▽

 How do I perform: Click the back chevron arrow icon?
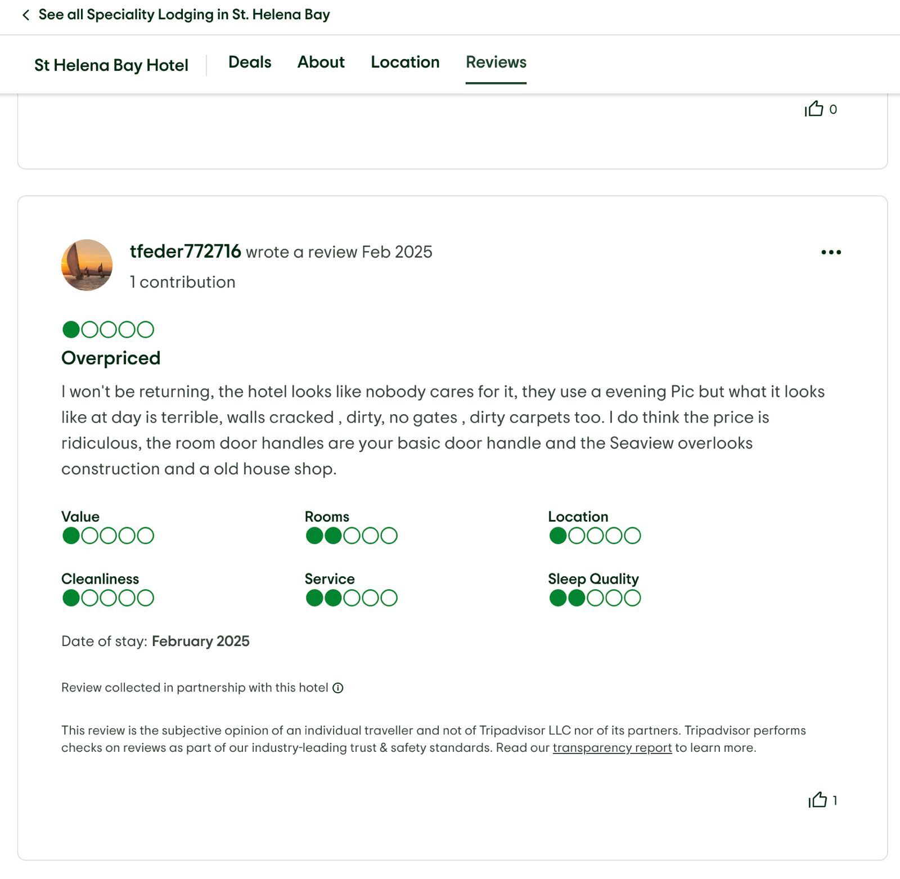click(x=25, y=15)
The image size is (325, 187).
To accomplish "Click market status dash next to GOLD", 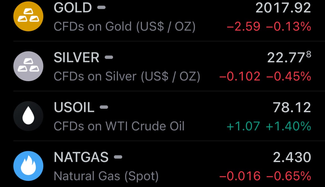I will click(102, 8).
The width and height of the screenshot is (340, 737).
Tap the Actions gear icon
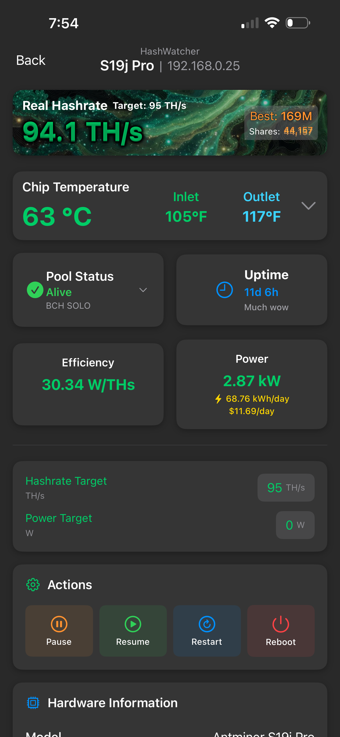pyautogui.click(x=33, y=585)
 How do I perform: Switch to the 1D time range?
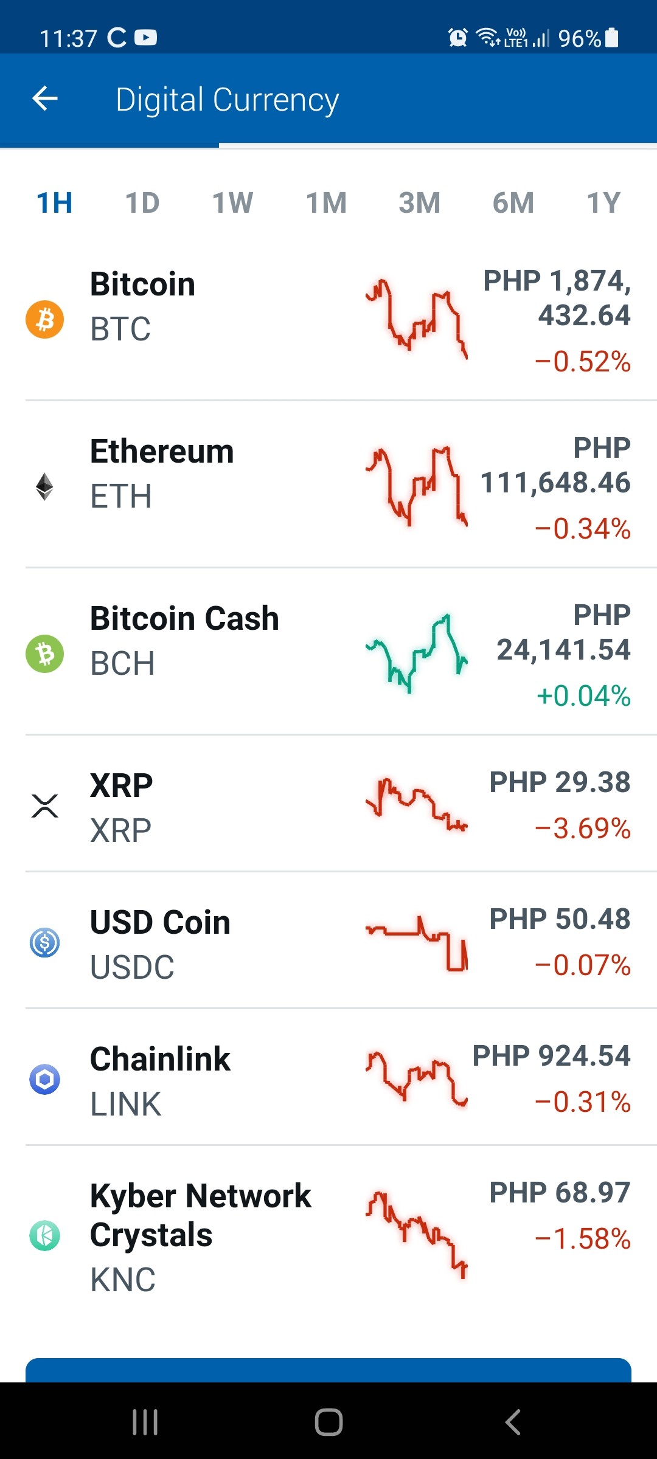(142, 203)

△

## [What the task asks]
Print once more, exactly, the lines from the one with "Tap the Actions gear icon" through the last line of the data, both ends included, without any pictures.

## [Exercise output]
Tap the Actions gear icon
pyautogui.click(x=33, y=585)
 How do I perform: Switch to the 1D time range?
(142, 203)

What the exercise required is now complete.